While I realize good men fought and died on the sands of Iwo Jima, Guadalcanal, Normandy, and Iraq so that this gentleman could wear flip-flops with a popped collar polo shirt, that doesn’t make it right. This travesty brings up the question: When is it appropriate to pop the collar on your polo shirt?

That one’s easy. There are really only two scenarios:
1. When you are auditioning for the role of douche. 2.When you actually are a douche.

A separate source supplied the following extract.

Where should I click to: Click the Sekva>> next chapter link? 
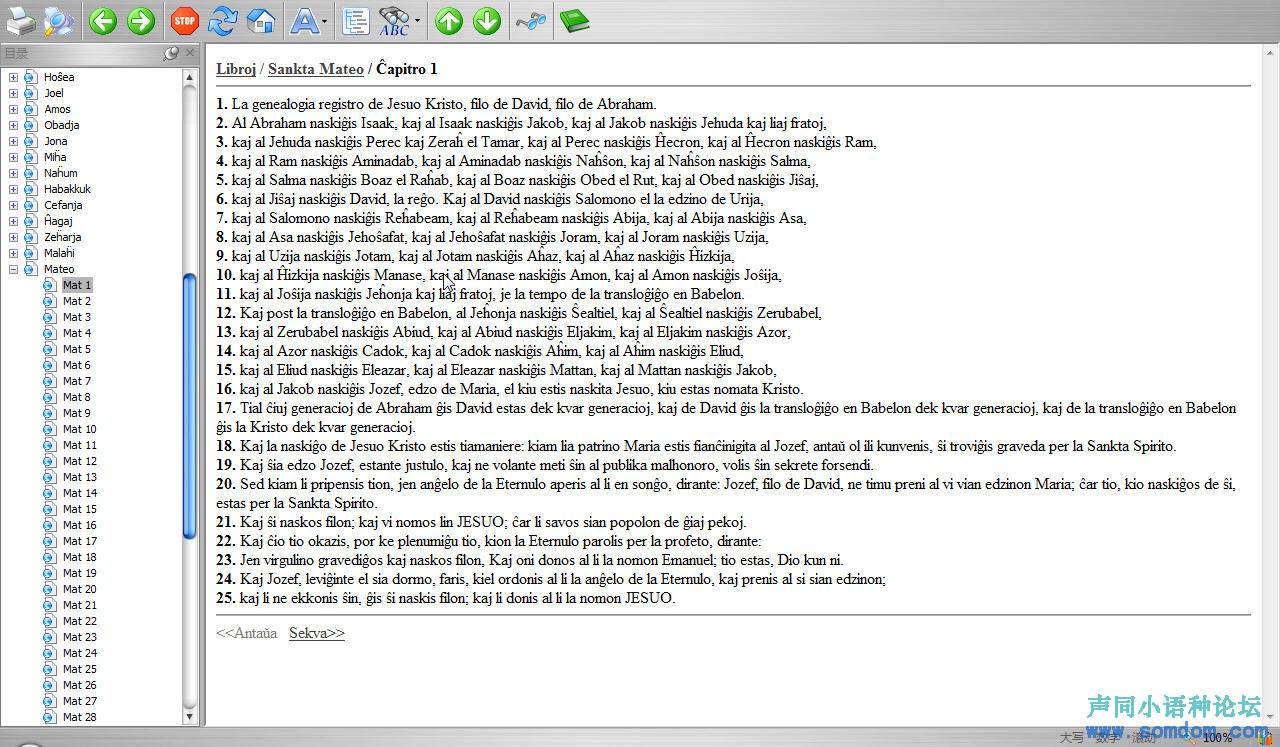(316, 633)
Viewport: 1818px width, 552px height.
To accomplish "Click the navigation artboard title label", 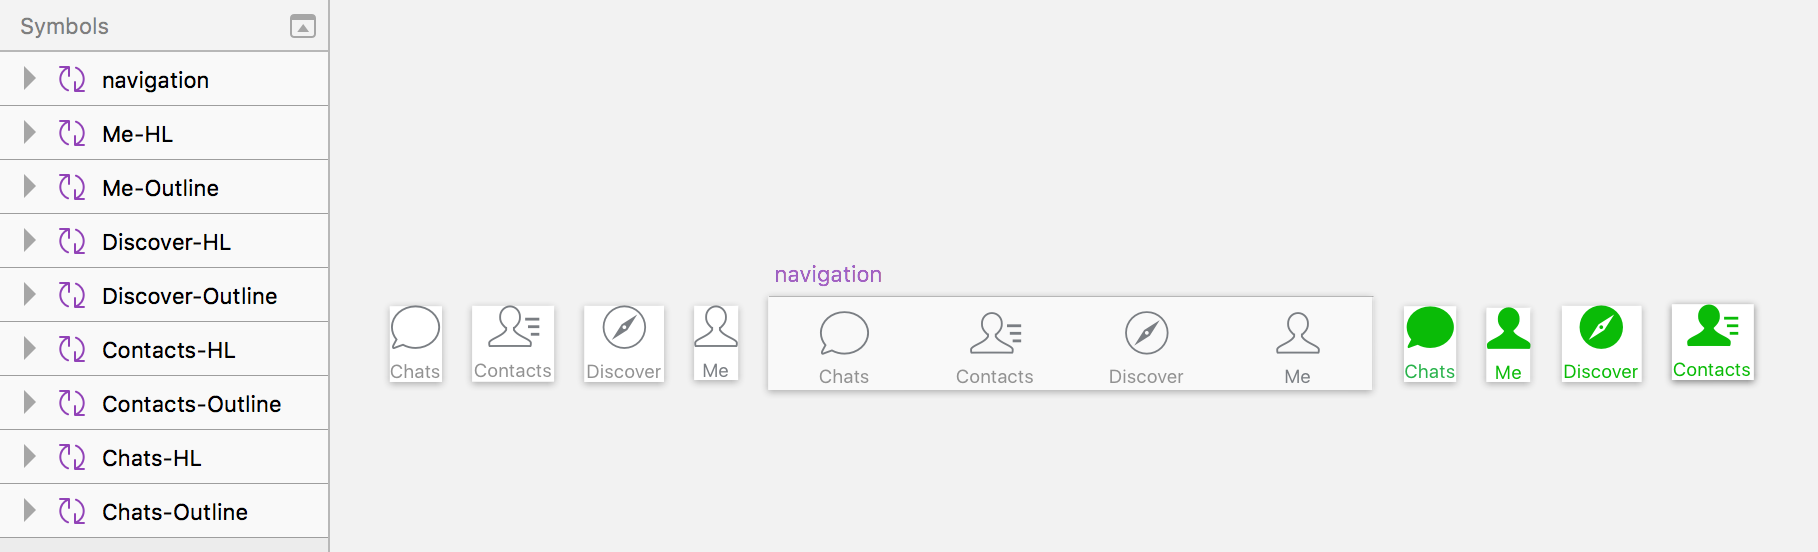I will coord(828,274).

Glad we got that cleared up.

Now the flip flops/jeans thing: We’ve already covered this, but flip-flops don’t go with jeans you lazy fuck – and certainly not with those blindingly white feet. Would a bronzing cream kill you? Maybe … eventually … but that’s not the point. The only time flip-flops and jeans are acceptable is when you are fleeing a burning building and don’t want to scorch your feet. This guy was obviously not fleeing a burning building because he had time to grab a cup of coffee, his laptop and some readers. What he was doing was camping out at some Westlake coffeehouse checking his Facebook feed. Status = douche.

LuvDoc fashion index: 1.2 (for rocking a Caucasian Jehri Curl.)